Cevâd Takî’nin Ümmü Fadl’la evlenmesi şöyle anlatılır: Bir gün Halîfe Me’mûn meclisinde; “Kızım Ümmü Fadl’ı Muhammed Cevâd’a vermek istiyorum; sizler ne dersiniz?” diye sorunca, veziri ve yakınları bu sözüne karşı çıkarak; “Bir öksüz çocuğa kızınızı nasıl veriyorsunuz?” diye sordular. Halîfe hâzır bulunanlara; “Küçük yaşta ilim ve marifetine hayran kaldığım için kızımı ona veriyorum. Bağdâd ulemâsı arasında, ona cevâb verecek âlim yoktur” dedi. Onlar muhalefetlerine devam edince, halîfe; “En derin âlimlerden birini seçiniz, muayyen bir günde, Muhammed Cevâd ile karşılaştıralım” dedi. Muhalifler, ulemâ arasında en meşhûr olan Yahya bin Eksem’i seçtiler, imtihan günü bütün devlet erkânı ve meşhûr âlimler geldiler. Muhammed Cevâd’ın ilmini anlayamıyanlar, Yahya bin Eksem’e; “Senden Muhammed Cevâd’ı yenmeni bekliyoruz” dediler.
Halîfe Me’mûn, Muhammed Cevâd’ı sağ tarafına, Yahya bin Eksem’i sol tarafına oturtarak, Yahya bin Eksem’e; “Sen yaşlı olduğun için önce sen sor” dedi. Yahya bin Eksem çeşitli ilim dallarından yüze yakın soru sordu. Muhammed Cevâd eksiksiz hepsini cevaplandırdı. Hiç îtirâz edilecek durum kalmadı ve Yahya bin Eksem sükût etti. Halîfe, Muhammed Cevâd’a dönerek; “Sen Yahya bin Eksem’e bir soru sor” dedi. Muhammed Cevâd, Yahya bin Eksem’e dönerek; “Yâ Yahya! Sabahın erken saatlerinde bir adam bir kadına bakınca, bu bakış haram oluyor. Kuştuk zamanı aynı erkek, aynı kadına bakıyor, bu bakış helâl oluyor. Öğle zamanı olunca, bu erkeğin bu kadına bakması haram, ikindi zamanı gelince helâl oluyor. Akşam olunca, tekrar haram, yatsı zamanında yine helâl, gece yarısından sonra tekrar haram oluyor. Şafak vakti tekrar helâl oluyor. Bu hanım, bu erkeğe bu zaman: larda neden helâl, neden haram oluyor?” diye sordu. Yahya bin Eksem; “Ey Resûlullah’ın torunu! Lütf edip bu suâlin cevâbını açıklarsanız, bize büyük ihsan etmiş olursunuz” dedi. Bunun üzerine Muhammed Cevâd; “Bu kadın bir câriye imiş. Sabahın erken saatlerinde bir adam ona şehvetle baktı, bu haram idi. Güneş çıktıktan sonra sahibinden satın alınca, kendisine helâl oldu. Öğle zamanı âzâd etti. Yine haram oldu. İkindi zamanı gelince onunla evlendi. Yine helâl oldu. Akşam olunca zihâr denilen yemîni edince, tekrar haram oldu. Yatsı vakti, zihâr yemîninin keffâretini verince, tekrar helâl oldu. Gece yarısında tek talak ile boşadı, haram oldu. Sabah olunca bundan vaz geçti. Tekrar helâl oldu” diye açıkladı.

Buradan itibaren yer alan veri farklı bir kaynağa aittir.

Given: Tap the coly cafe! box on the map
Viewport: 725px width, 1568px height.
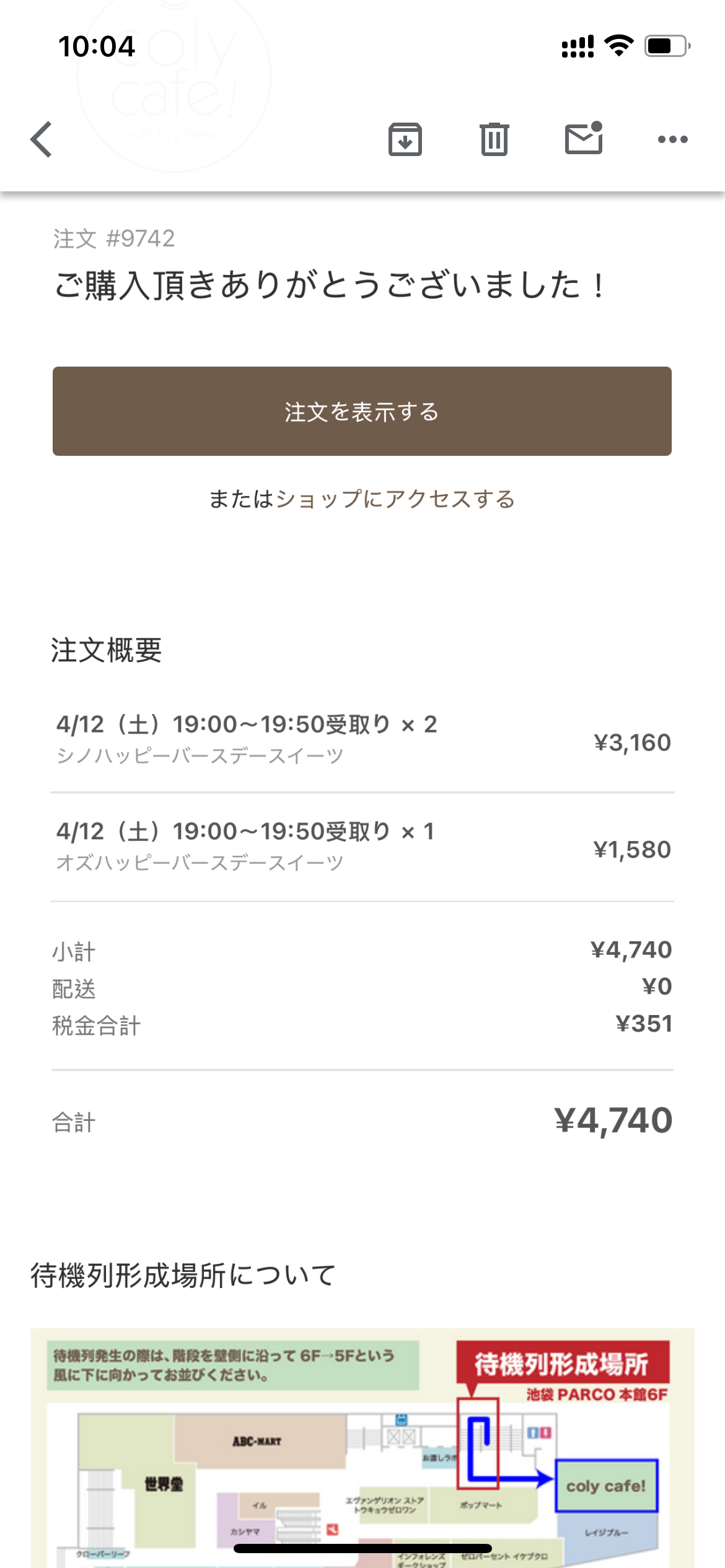Looking at the screenshot, I should coord(606,1486).
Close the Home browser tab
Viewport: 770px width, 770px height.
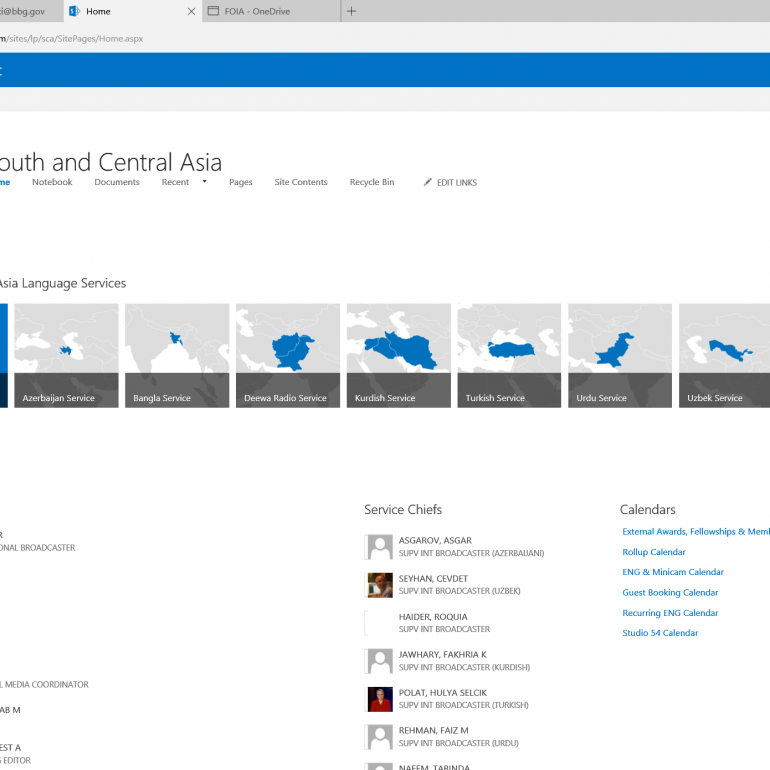point(191,11)
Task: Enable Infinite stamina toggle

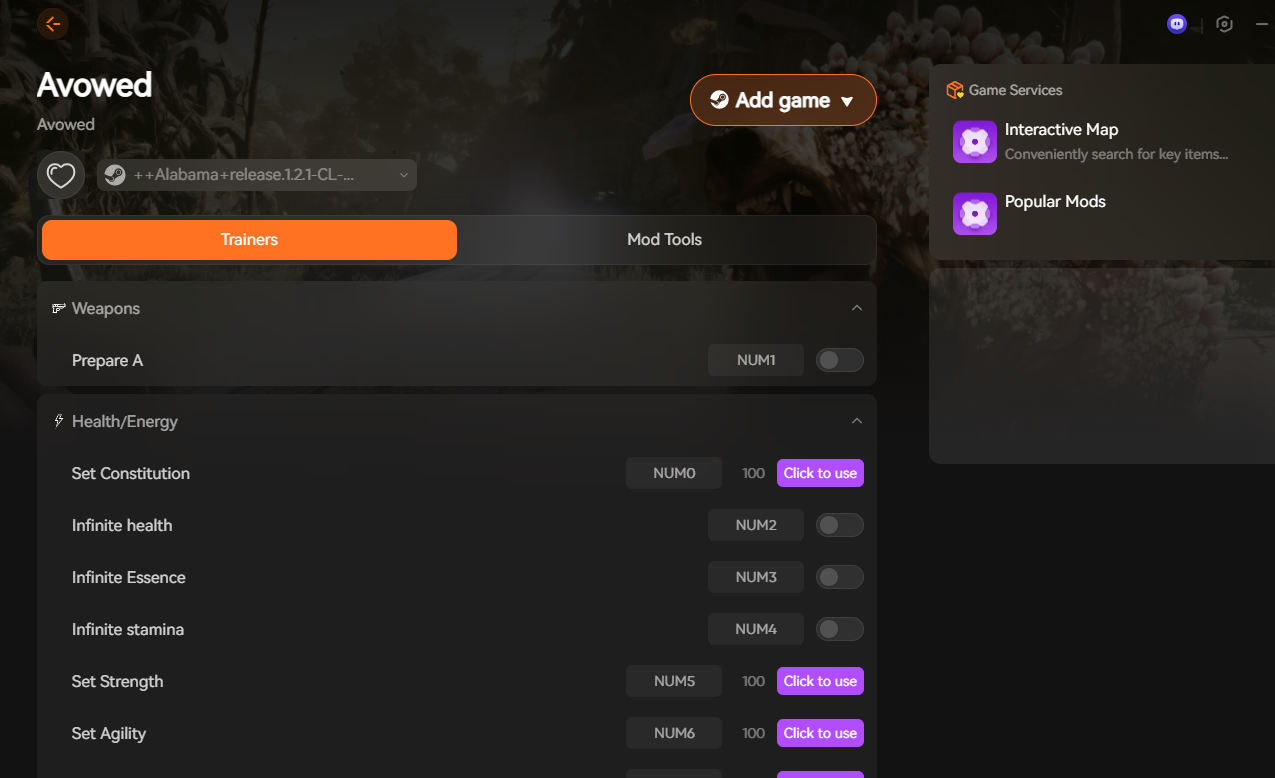Action: (x=839, y=629)
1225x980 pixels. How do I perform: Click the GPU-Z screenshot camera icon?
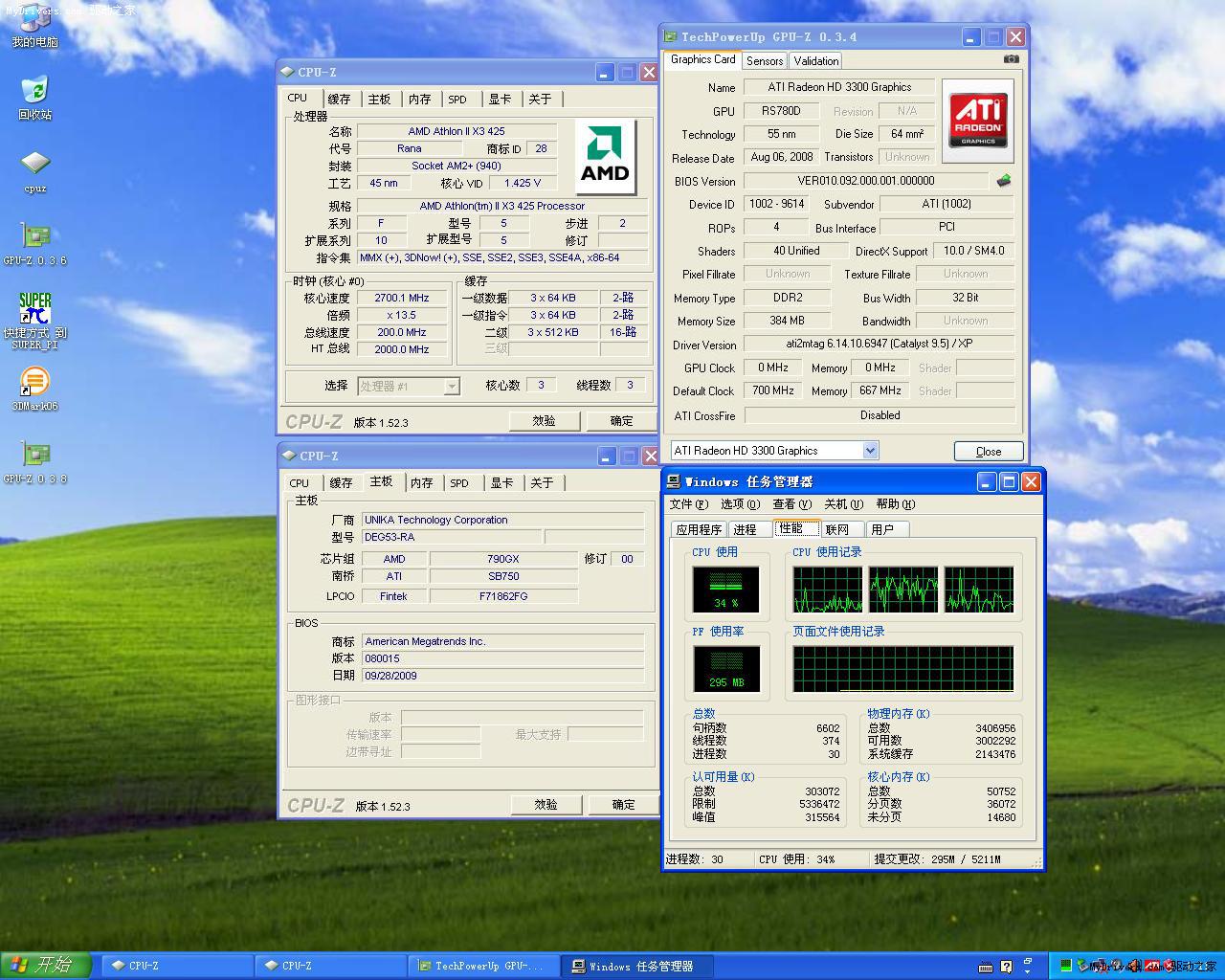click(x=1011, y=59)
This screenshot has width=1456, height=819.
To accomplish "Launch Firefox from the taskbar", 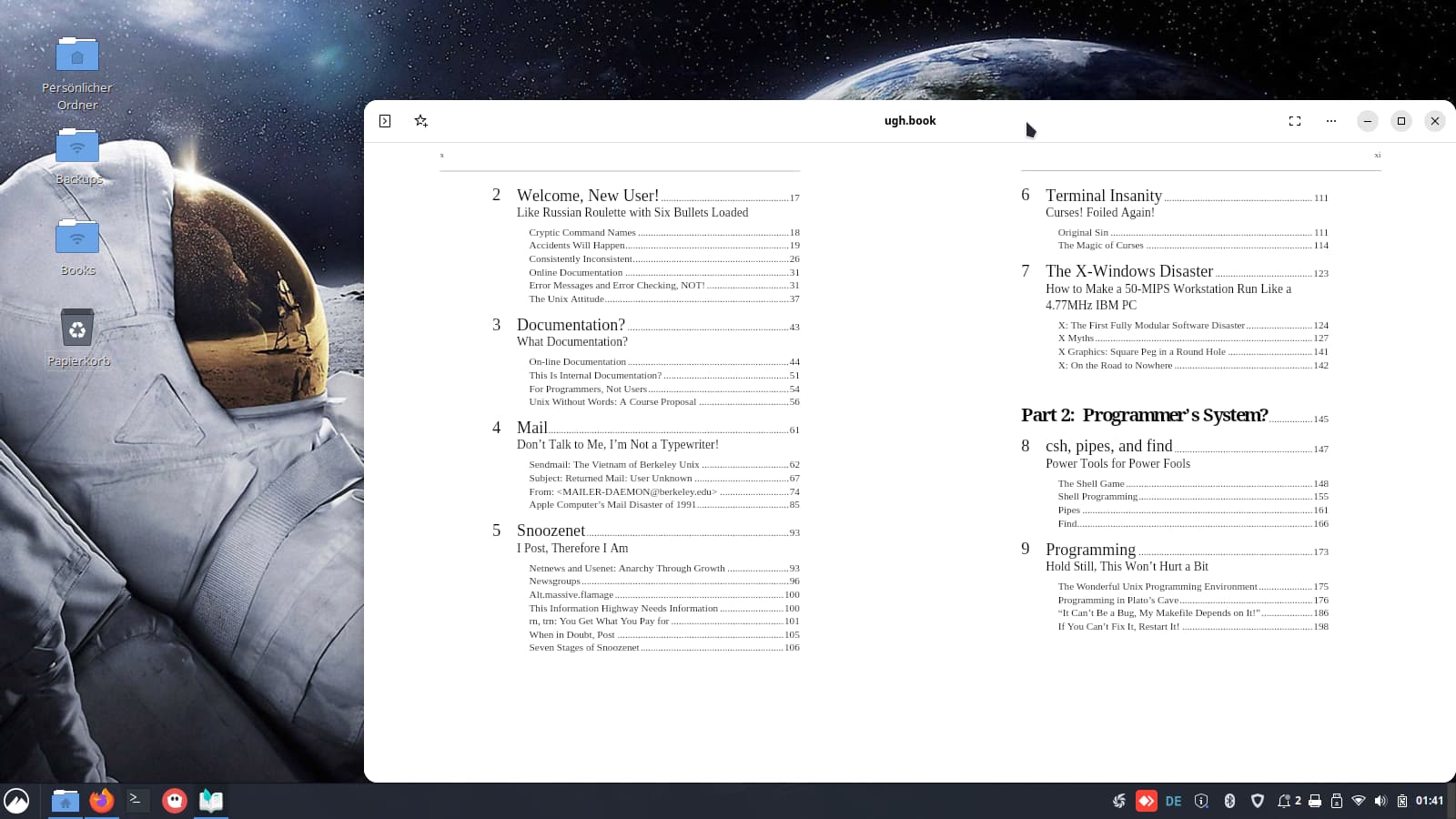I will tap(102, 801).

Yahya bin Eksem; “Allahü teâlâ senden razı olsun. Resûlullah efendimizin soyundan olmayana, bu mehâret ve ilim nâsib olmaz” deyince, Halîfe Me’mûn buna sevinerek, o mecliste kızı Ümmü Fadl’ı Muhammed Cevâd’a nikahladı.
İmâm-ı Takî hazretleri buyurdu ki:
“Zulüm ile amel eden, zâlime yardım eden, zulme razı olan, bu zulme ortaktır. Zâlimin, adaletle geçen günü; mazluma zulüm ettiği günden daha ağır gelir.”
“Câhiller çoğaldığı için, âlimler garîb oldu.”
İmâm-ı Takî hazretlerinin rivayet ettiği bir hadîs-i şerîfde Peygamber efendimiz buyurdular ki: “İstihare eden kaybetmedi, istişare eden pişman olmadı.”
Bir gün halîfe Me’mûn, ava çıkarken, çocukların oynadığı bir sokaktan geçti. Onu gören bütün çocuklar sokaktan kaçtı. Yalnız İmâm-ı Takî olduğu yerden ayrılmadı. Halîfe Me’mûn ona yaklaşarak; “Ey çocuk! Bütün çocuklar kaçtığı hâlde, sen neden kaçmadın?” diye sorunca, İmâm-ı Takî; “Ey Emîr-ül-mü’minîn, yol dar değil ki, kenara çekilip genişleteyim. Suçum yok Ki, senden korkup kaçayım. Senin suçsuz kişileri incitmeyeceğine inanıyorum” diye cevâb verdi. Bu güzel yüzlü ve iyi sözlü çocuk halîfenin hoşuna gitti. Ona; “Sen kimin oğlusun?” diye sorunca; “İmâm-ı Ali Rızâ’nın” diye cevâb verdi. Halîfe kendisine veliahd tâyin ettiği hâlde kendinden önce vefat eden İmâm-ı Ali Rızâ’yı rahmetle andı (Bkz. Me’mûn). Bir müddet gittikten sonra, av kuşu olan doğanı bir gölün yanında serbest bıraktı. Doğan bir süre sonra, pençesinde yan canlı bir balıkla geri döndü. Halîfe bu duruma şaşırdı. Av dönüşü, yine aynı yoldan döndüler. İmâm-ı Takî’nin bulunduğu yere gelen halîfe; “Ey Muhammed! Benim av kuşumun bugün ne avladığını biliyor musun?” diye sordu. İmâm-ı Takî; “Evet ey halîfe! Allahü teâlâ suda küçük bir balık yarattı, halîfenin kuşu da bunu avladı. Resûlüllah’ın sülâlesinin kerametlerinin meydana çıkmasını sağladı” diye cevâb verdi. Me’mûn hayret içinde Muhammed Cevâd’ın yüzüne baktı ve; “Sen gerçekten İmâm-ı Ali Rızâ’nın oğlusun” dedi. İmâm-ı Takî’ye ihsan ve ikramda bulunarak, onu yanına aldı.